(SOURCE DOCUMENT)

And for those who are interested, the way that we get away with this is… If we remember from college, the way an integrated circuit works is you have a bunch of logical gates. Those logical gates are interconnected together, and that gives you your functionality. With an FPGA, we have a bunch of logical blocks. Those logical blocks are all interconnected together, and a logical block can mimic the behavior of a logical gate. And so we're thus able to mimic the same behavior you would get in your traditional integrated circuit.
So what kind of applications are you going to find this in? Basically areas where flexibility is paramount. That's the most important thing. Where you're not so concerned about the absolute cost of a chip. You're not so concerned about perhaps power usage or heat, where flexibility and the ability to change your design is the most important thing to you.
So we're in a lot of things you probably use, but you weren't aware that we are there. We're in medical devices, the automotive industry, aerospace and defense, telecommunications, up in space, and, my personal favorite, we're on the Mars rover — Curiosity.
So what are some of the challenges that we face at Xilinx? So we are a hardware company, we produce hardware, but we're also a software company. You need to be able to program these chips. And to program this chip, you're going to actually writing code. You're going to write any hardware-specific programming language, Verilog or VHDL. And then we're going to take that code and we're going to pass it through a tool chain. We're going to analyze it and make sure that what you've designed is going to work with this chip. And then we're going to go through a series of transformations, ultimately resulting in something the chip can understand.
So this is similar to what you would do in normal software engineering. You're going to code, and you're going to pass it to a tool chain. You're going to go through a compiler and a linker, and you're ultimately going to get something that goes to a CPU. And so the software we produce is very similar to an IDE that you would work in as a normal software engineer. This is an IDE specifically designed for the hardware engineer — designed for them to be able to write their code and do their analysis and work with that tool chain.
We're a reasonably sized software organization of about 350+ active developers, companies about 3000. Lots of folks working in hardware and other areas. We have a large code base on the order of tens of millions of lines of code. It's all checked into Perforce. We follow the main line model, and we have tons of release branches, tons of development branches, integration branches, and patch branches.
So our challenge is just figuring out, “How do we make sure that everything that is going into these branches is ready to go?” So I'm going to start by telling a little bit of a story. This is a bit of a recap from my last talk. I'm going to walk through the different stages of validation that we attempted at Xilinx.
So when I first started at Xilinx back in 2008, I joined a small team of folks that had been acquired in through an acquisition a few years earlier. They made a software product that was specifically tailored for one part of an FPGA. And shortly after I got there, Xilinx decided that they were going to sunset their existing software solution (the way that people program chips) and create something new, that they felt was going to better meet the needs of future customers. And so they looked around the organization, saw this little team, and said, "We like what you guys do. We like the methodologies that you follow. Would really like it if you took on the role of building this next generation solution."

(End SOURCE DOCUMENT)

TASK DIRECTIONS:
Summarize the talk excerpt above in two sentences.

(INFORMATION SUPPLIED)

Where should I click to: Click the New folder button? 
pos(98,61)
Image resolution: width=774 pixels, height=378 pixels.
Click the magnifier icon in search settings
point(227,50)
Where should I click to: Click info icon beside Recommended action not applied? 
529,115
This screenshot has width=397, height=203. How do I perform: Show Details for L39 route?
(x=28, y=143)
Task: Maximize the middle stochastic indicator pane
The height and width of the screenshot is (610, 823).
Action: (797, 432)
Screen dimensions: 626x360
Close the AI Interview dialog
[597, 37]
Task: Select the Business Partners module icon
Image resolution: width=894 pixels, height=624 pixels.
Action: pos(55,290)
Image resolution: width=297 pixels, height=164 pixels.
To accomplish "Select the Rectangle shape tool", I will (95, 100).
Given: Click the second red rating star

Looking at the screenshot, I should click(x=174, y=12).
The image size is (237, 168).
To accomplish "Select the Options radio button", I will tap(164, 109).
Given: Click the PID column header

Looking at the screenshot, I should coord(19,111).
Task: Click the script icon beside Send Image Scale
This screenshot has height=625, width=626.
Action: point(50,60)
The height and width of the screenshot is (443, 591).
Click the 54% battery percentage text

(End INFORMATION SUPPLIED)

SOLUTION:
An FPGA uses interconnected logical blocks that mimic logic gates, which suits it to applications where flexibility matters more than chip cost, power or heat, such as medical devices, the automotive industry, aerospace and defense, telecommunications and the Mars rover Curiosity. Xilinx is also a software company whose IDE lets hardware engineers write Verilog or VHDL code and pass it through a tool chain, and with about 350 active developers and tens of millions of lines of code in Perforce across many branches, its challenge is making sure that everything going into those branches is ready.